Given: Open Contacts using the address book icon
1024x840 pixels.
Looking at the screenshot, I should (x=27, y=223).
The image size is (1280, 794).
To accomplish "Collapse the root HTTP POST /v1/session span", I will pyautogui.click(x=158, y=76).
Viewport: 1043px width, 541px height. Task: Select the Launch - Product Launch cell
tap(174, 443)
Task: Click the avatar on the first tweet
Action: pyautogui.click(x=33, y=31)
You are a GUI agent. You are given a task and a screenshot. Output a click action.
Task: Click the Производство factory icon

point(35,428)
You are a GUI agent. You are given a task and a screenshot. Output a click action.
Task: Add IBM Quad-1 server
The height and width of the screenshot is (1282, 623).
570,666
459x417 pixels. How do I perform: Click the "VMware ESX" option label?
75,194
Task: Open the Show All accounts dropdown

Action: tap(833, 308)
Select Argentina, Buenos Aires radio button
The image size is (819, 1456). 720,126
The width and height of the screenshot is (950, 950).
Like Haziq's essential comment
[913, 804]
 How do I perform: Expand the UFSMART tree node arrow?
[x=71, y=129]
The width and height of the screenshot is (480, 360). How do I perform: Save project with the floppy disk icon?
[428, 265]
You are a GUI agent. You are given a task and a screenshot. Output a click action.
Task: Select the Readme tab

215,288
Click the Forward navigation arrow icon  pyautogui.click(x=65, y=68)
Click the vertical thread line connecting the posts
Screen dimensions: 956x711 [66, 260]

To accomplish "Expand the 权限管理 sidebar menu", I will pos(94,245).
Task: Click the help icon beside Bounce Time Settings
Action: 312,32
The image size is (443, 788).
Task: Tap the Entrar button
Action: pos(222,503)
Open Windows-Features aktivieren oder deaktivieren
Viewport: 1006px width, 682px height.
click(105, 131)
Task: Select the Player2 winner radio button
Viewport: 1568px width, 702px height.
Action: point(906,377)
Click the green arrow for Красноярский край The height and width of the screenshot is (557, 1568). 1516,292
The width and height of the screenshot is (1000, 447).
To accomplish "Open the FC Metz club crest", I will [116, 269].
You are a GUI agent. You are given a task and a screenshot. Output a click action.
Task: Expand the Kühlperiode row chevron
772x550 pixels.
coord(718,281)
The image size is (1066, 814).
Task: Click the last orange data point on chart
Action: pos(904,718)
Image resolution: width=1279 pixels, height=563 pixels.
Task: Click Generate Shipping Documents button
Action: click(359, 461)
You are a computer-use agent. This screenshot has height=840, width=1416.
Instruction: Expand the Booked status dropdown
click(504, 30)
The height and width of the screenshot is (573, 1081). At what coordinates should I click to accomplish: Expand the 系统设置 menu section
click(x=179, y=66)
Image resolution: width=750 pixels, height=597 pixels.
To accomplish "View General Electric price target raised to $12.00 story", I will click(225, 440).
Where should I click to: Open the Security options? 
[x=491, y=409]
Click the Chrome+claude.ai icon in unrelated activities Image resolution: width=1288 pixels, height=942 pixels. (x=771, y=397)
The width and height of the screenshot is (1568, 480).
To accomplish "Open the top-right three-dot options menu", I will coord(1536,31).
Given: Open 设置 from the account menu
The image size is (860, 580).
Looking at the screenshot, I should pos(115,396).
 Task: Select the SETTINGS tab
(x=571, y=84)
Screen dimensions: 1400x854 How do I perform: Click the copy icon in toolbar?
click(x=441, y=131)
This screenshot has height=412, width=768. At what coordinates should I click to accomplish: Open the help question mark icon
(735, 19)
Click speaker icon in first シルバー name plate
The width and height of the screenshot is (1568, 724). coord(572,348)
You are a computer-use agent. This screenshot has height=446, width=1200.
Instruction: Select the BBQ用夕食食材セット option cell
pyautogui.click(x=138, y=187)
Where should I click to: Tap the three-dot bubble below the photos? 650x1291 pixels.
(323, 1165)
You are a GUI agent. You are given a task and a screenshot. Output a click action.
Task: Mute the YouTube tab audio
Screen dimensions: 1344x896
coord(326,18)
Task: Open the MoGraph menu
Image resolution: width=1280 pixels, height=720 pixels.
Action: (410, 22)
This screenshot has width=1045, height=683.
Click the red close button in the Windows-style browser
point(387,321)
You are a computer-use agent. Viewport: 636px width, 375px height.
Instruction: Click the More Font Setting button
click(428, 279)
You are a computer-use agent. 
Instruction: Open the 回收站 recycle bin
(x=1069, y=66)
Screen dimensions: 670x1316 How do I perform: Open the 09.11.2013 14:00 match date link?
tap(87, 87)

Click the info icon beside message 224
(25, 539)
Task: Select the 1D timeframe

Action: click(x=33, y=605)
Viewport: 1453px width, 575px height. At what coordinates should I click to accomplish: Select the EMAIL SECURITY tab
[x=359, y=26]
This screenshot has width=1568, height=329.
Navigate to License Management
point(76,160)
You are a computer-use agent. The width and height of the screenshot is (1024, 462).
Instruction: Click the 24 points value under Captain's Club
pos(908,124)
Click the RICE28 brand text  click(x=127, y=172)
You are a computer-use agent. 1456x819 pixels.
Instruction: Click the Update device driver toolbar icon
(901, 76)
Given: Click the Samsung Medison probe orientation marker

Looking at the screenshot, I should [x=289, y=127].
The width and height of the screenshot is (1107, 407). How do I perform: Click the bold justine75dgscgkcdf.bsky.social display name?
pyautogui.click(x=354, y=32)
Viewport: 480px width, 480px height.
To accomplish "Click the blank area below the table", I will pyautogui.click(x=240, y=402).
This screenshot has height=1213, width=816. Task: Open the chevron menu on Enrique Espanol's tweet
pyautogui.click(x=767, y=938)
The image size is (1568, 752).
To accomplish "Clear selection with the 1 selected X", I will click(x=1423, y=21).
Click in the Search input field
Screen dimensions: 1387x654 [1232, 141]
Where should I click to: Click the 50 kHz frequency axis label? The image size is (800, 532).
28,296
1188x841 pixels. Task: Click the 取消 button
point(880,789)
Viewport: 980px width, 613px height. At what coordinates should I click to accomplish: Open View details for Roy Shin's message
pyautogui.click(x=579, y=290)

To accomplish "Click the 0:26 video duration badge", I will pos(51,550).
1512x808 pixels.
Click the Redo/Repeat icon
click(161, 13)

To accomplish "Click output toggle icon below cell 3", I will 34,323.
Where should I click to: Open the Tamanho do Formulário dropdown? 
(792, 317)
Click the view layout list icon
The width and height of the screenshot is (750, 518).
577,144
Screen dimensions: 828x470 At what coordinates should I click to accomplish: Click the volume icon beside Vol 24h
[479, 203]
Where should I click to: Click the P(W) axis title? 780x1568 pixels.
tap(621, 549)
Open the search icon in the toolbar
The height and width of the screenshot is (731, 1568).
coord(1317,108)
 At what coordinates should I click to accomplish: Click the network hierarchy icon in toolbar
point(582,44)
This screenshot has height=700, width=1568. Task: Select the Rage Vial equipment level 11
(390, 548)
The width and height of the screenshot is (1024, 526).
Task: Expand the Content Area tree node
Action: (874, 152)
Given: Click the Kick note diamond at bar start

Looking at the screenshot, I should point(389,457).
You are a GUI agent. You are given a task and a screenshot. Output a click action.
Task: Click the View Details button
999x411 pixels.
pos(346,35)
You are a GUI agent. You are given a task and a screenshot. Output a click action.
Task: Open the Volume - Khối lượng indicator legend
------
▸ **Exercise objective**:
Write out each record again, keeping every word as it is.

▸ **Solution to the problem**:
Given: Open Contacts using the address book icon
1024x840 pixels.
Looking at the screenshot, I should (x=27, y=223).
The image size is (1280, 794).
To accomplish "Collapse the root HTTP POST /v1/session span", I will pyautogui.click(x=158, y=76).
Viewport: 1043px width, 541px height. Task: Select the Launch - Product Launch cell
tap(174, 443)
Task: Click the avatar on the first tweet
Action: pyautogui.click(x=33, y=31)
You are a GUI agent. You are given a task and a screenshot. Output a click action.
Task: Click the Производство factory icon

point(35,428)
You are a GUI agent. You are given a task and a screenshot. Output a click action.
Task: Add IBM Quad-1 server
The height and width of the screenshot is (1282, 623).
570,666
459x417 pixels. How do I perform: Click the "VMware ESX" option label?
75,194
Task: Open the Show All accounts dropdown

Action: tap(833, 308)
Select Argentina, Buenos Aires radio button
The image size is (819, 1456). 720,126
The width and height of the screenshot is (950, 950).
Like Haziq's essential comment
[913, 804]
 How do I perform: Expand the UFSMART tree node arrow?
[x=71, y=129]
The width and height of the screenshot is (480, 360). How do I perform: Save project with the floppy disk icon?
[428, 265]
You are a GUI agent. You are given a task and a screenshot. Output a click action.
Task: Select the Readme tab

215,288
Click the Forward navigation arrow icon  pyautogui.click(x=65, y=68)
Click the vertical thread line connecting the posts
Screen dimensions: 956x711 [66, 260]

To accomplish "Expand the 权限管理 sidebar menu", I will pos(94,245).
Task: Click the help icon beside Bounce Time Settings
Action: 312,32
The image size is (443, 788).
Task: Tap the Entrar button
Action: pos(222,503)
Open Windows-Features aktivieren oder deaktivieren
Viewport: 1006px width, 682px height.
click(105, 131)
Task: Select the Player2 winner radio button
Viewport: 1568px width, 702px height.
Action: point(906,377)
Click the green arrow for Красноярский край The height and width of the screenshot is (557, 1568). 1516,292
The width and height of the screenshot is (1000, 447).
To accomplish "Open the FC Metz club crest", I will [116, 269].
You are a GUI agent. You are given a task and a screenshot. Output a click action.
Task: Expand the Kühlperiode row chevron
772x550 pixels.
coord(718,281)
The image size is (1066, 814).
Task: Click the last orange data point on chart
Action: pos(904,718)
Image resolution: width=1279 pixels, height=563 pixels.
Task: Click Generate Shipping Documents button
Action: click(359, 461)
You are a computer-use agent. This screenshot has height=840, width=1416.
Instruction: Expand the Booked status dropdown
click(504, 30)
The height and width of the screenshot is (573, 1081). At what coordinates should I click to accomplish: Expand the 系统设置 menu section
click(x=179, y=66)
Image resolution: width=750 pixels, height=597 pixels.
To accomplish "View General Electric price target raised to $12.00 story", I will click(225, 440).
Where should I click to: Open the Security options? 
[x=491, y=409]
Click the Chrome+claude.ai icon in unrelated activities Image resolution: width=1288 pixels, height=942 pixels. (x=771, y=397)
The width and height of the screenshot is (1568, 480).
To accomplish "Open the top-right three-dot options menu", I will coord(1536,31).
Given: Open 设置 from the account menu
The image size is (860, 580).
Looking at the screenshot, I should pos(115,396).
 Task: Select the SETTINGS tab
(x=571, y=84)
Screen dimensions: 1400x854 How do I perform: Click the copy icon in toolbar?
click(x=441, y=131)
This screenshot has height=412, width=768. At what coordinates should I click to accomplish: Open the help question mark icon
(735, 19)
Click speaker icon in first シルバー name plate
The width and height of the screenshot is (1568, 724). coord(572,348)
You are a computer-use agent. This screenshot has height=446, width=1200.
Instruction: Select the BBQ用夕食食材セット option cell
pyautogui.click(x=138, y=187)
Where should I click to: Tap the three-dot bubble below the photos? 650x1291 pixels.
(323, 1165)
You are a GUI agent. You are given a task and a screenshot. Output a click action.
Task: Mute the YouTube tab audio
Screen dimensions: 1344x896
coord(326,18)
Task: Open the MoGraph menu
Image resolution: width=1280 pixels, height=720 pixels.
Action: (410, 22)
This screenshot has width=1045, height=683.
Click the red close button in the Windows-style browser
point(387,321)
You are a computer-use agent. Viewport: 636px width, 375px height.
Instruction: Click the More Font Setting button
click(428, 279)
You are a computer-use agent. 
Instruction: Open the 回收站 recycle bin
(x=1069, y=66)
Screen dimensions: 670x1316 How do I perform: Open the 09.11.2013 14:00 match date link?
tap(87, 87)

Click the info icon beside message 224
(25, 539)
Task: Select the 1D timeframe

Action: click(x=33, y=605)
Viewport: 1453px width, 575px height. At what coordinates should I click to accomplish: Select the EMAIL SECURITY tab
[x=359, y=26]
This screenshot has width=1568, height=329.
Navigate to License Management
point(76,160)
You are a computer-use agent. The width and height of the screenshot is (1024, 462).
Instruction: Click the 24 points value under Captain's Club
pos(908,124)
Click the RICE28 brand text  click(x=127, y=172)
You are a computer-use agent. 1456x819 pixels.
Instruction: Click the Update device driver toolbar icon
(901, 76)
Given: Click the Samsung Medison probe orientation marker

Looking at the screenshot, I should [x=289, y=127].
The width and height of the screenshot is (1107, 407). How do I perform: Click the bold justine75dgscgkcdf.bsky.social display name?
pyautogui.click(x=354, y=32)
Viewport: 480px width, 480px height.
To accomplish "Click the blank area below the table", I will pyautogui.click(x=240, y=402).
This screenshot has height=1213, width=816. Task: Open the chevron menu on Enrique Espanol's tweet
pyautogui.click(x=767, y=938)
The image size is (1568, 752).
To accomplish "Clear selection with the 1 selected X", I will click(x=1423, y=21).
Click in the Search input field
Screen dimensions: 1387x654 [1232, 141]
Where should I click to: Click the 50 kHz frequency axis label? The image size is (800, 532).
28,296
1188x841 pixels. Task: Click the 取消 button
point(880,789)
Viewport: 980px width, 613px height. At what coordinates should I click to accomplish: Open View details for Roy Shin's message
pyautogui.click(x=579, y=290)

To accomplish "Click the 0:26 video duration badge", I will pos(51,550).
1512x808 pixels.
Click the Redo/Repeat icon
click(161, 13)

To accomplish "Click output toggle icon below cell 3", I will 34,323.
Where should I click to: Open the Tamanho do Formulário dropdown? 
(792, 317)
Click the view layout list icon
The width and height of the screenshot is (750, 518).
577,144
Screen dimensions: 828x470 At what coordinates should I click to accomplish: Click the volume icon beside Vol 24h
[479, 203]
Where should I click to: Click the P(W) axis title? 780x1568 pixels.
tap(621, 549)
Open the search icon in the toolbar
The height and width of the screenshot is (731, 1568).
coord(1317,108)
 At what coordinates should I click to accomplish: Click the network hierarchy icon in toolbar
point(582,44)
This screenshot has height=700, width=1568. Task: Select the Rage Vial equipment level 11
(390, 548)
The width and height of the screenshot is (1024, 526).
Task: Expand the Content Area tree node
Action: (874, 152)
Given: Click the Kick note diamond at bar start

Looking at the screenshot, I should point(389,457).
You are a GUI agent. You are given a task and a screenshot. Output a click action.
Task: Click the View Details button
999x411 pixels.
pos(346,35)
You are a GUI agent. You are given a task and a screenshot. Output a click action.
Task: Open the Volume - Khối lượng indicator legend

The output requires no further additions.